Egypt and Israel had a salty relationship in the mid-20th century. In 1967, war broke out between the two and Israel captured the Sinai Peninsula next door. In response, Egypt attempted to cripple the Israeli economy by blockading the Suez Canal with sunken ships, mines, and debris—trapping 14 unlucky foreign cargo ships in the canal for eight years.
Marooned on the canal's Great Bitter Lake, the ships—British, French, American, German, Swedish, Bulgarian, Polish, and Czechoslovakian—“clustered in the middle of the lake like a wagon train awaiting an Indian attack,” reported The New York Times [PDF]. Israel controlled the east bank of the canal; Egypt, the west. The sailors watched helplessly as both sides exchanged gunfire and rockets over their heads.
“We were in a very comfortable prison,” Captain Miroslaw Proskurnicki of the Polish ship Jakarta said. “The first month was like a holiday. The second month was very hard. By the end of the third month, it was terrible.” With nothing to do besides clean the ships and do basic maintenance, the boats puttered aimlessly around Great Bitter Lake in an attempt to keep the engines well-tuned. With nowhere to go, the crews eventually set aside their homelands' differences, moored together, and formed an unofficial micronation of sorts, calling themselves the “Yellow Fleet,” a reference to the windswept sand that piled on their decks.

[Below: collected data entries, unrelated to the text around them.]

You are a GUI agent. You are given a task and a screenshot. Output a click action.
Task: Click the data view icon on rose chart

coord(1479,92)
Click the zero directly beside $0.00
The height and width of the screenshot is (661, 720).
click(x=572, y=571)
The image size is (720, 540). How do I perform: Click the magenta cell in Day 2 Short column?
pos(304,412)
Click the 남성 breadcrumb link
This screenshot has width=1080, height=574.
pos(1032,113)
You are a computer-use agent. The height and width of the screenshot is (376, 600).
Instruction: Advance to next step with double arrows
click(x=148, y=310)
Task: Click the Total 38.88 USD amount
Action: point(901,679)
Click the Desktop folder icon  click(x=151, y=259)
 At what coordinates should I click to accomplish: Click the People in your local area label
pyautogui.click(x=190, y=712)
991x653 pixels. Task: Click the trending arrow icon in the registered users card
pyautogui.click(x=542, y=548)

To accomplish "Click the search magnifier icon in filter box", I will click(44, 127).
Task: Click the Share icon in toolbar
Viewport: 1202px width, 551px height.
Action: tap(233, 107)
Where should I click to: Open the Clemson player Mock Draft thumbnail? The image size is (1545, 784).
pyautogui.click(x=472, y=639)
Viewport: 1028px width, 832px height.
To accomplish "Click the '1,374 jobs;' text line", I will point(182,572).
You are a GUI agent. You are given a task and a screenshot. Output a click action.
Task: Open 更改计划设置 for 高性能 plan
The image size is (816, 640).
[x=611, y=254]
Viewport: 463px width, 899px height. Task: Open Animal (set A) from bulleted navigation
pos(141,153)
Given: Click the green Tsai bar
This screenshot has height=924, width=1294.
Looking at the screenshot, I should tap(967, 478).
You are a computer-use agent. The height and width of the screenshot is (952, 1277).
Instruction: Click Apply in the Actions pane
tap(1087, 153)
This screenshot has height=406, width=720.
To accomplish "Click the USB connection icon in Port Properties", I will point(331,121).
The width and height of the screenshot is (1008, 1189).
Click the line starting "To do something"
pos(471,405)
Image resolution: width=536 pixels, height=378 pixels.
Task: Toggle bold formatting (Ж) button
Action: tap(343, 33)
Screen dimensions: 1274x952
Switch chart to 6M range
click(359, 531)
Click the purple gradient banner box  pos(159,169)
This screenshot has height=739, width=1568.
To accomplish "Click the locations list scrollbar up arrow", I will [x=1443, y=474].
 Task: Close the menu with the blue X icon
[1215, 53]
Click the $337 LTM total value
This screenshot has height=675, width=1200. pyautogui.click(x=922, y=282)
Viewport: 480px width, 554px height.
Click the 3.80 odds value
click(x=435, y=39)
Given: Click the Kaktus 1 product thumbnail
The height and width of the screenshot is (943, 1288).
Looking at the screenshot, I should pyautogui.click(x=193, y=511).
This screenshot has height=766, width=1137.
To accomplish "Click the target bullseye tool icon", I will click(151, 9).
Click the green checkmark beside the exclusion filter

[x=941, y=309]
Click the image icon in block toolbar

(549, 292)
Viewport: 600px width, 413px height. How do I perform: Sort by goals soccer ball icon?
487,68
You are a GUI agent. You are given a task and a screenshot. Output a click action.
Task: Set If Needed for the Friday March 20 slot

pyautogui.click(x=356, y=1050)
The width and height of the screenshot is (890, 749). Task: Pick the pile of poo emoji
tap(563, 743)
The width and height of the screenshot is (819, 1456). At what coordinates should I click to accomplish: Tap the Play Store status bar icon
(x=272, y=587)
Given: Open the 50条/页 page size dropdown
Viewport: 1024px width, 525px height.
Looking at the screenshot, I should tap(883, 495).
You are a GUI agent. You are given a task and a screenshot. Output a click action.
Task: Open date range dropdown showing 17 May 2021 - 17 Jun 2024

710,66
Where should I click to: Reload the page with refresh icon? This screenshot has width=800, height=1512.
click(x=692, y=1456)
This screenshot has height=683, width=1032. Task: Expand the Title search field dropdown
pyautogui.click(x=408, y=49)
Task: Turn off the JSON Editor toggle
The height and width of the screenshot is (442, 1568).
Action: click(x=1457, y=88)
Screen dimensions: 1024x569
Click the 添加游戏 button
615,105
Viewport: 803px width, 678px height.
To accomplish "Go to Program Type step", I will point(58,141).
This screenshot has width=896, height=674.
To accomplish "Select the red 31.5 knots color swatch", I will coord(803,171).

Each ship adopted a special duty to keep the "country" running smoothly. The Polish freighter served as a post office. The Brits hosted soccer matches. One ship served as a hospital; another, a movie theater. On Sundays, the German Nordwind hosted "church" services. “We call it church,” Captain Paul Wall told the Los Angeles Times in 1969. “But actually it is more of a beer party.” (The Germans received free beer from breweries back home.)
Beer was the crew’s undeniable lifeblood—one of the few things to look forward to or write home about. “In three days we tried Norwegian beer, Czechoslovak beer and wine and Bulgarian beer and vodka,” Captain Zdzislaw Stasick told The New York Times in 1974. In fact, the stranded men drank so much beer—and tossed all of the bottles into the lake—that sailors liked to joke that the lake’s 40-foot deep waters were actually “35 feet of water, and 5 feet of beer bottles.” As the British captain of the Invercargill, Arthur Kensett, said: “One wonders what future archaeologists in a few thousand years’ time will think of this.”
It was like adult summer camp. The men (and one woman) passed the time participating in sailing races and regattas, water-skiing on a surfboard pulled by a lifeboat. They played bingo and cricket and held swim meets. It was so hot outside, they regularly cooked steaks atop 35 gallon drums. During the 1968 Tokyo Olympics, they hosted the “Bitter Lake Mini-Olympics,” with competitions in weightlifting, water polo, air rifle shooting, high jumping, and, of course, swimming. (Poland won the gold.) During Christmas, they installed a floating Christmas tree and lowered a piano onto a small boat, which roved around the lake and serenaded each ship. The Yellow Fleet dubbed themselves the “Great Bitter Lake Association” and made special badges. They even had a club tie.
By the mid-1970s, much of the cargo the vessels had been carrying was rotten. The original shipments of the remaining wool, rubber, and sheet metal—which had been loaded in places as far away as Australia and Asia—were no longer needed. The Yellow Fleet resembled a ghost town, manned by world-weary skeleton crews.
Their patience was rewarded. By 1975, approximately 750,000 explosives had been successfully removed from the Suez Canal, making escape possible. The Great Bitter Lake Association disbanded, and the vessels of the Yellow Fleet finally returned to their separate homes. But by that point, the crew had learned that, no matter your circumstances, home is truly where you make it.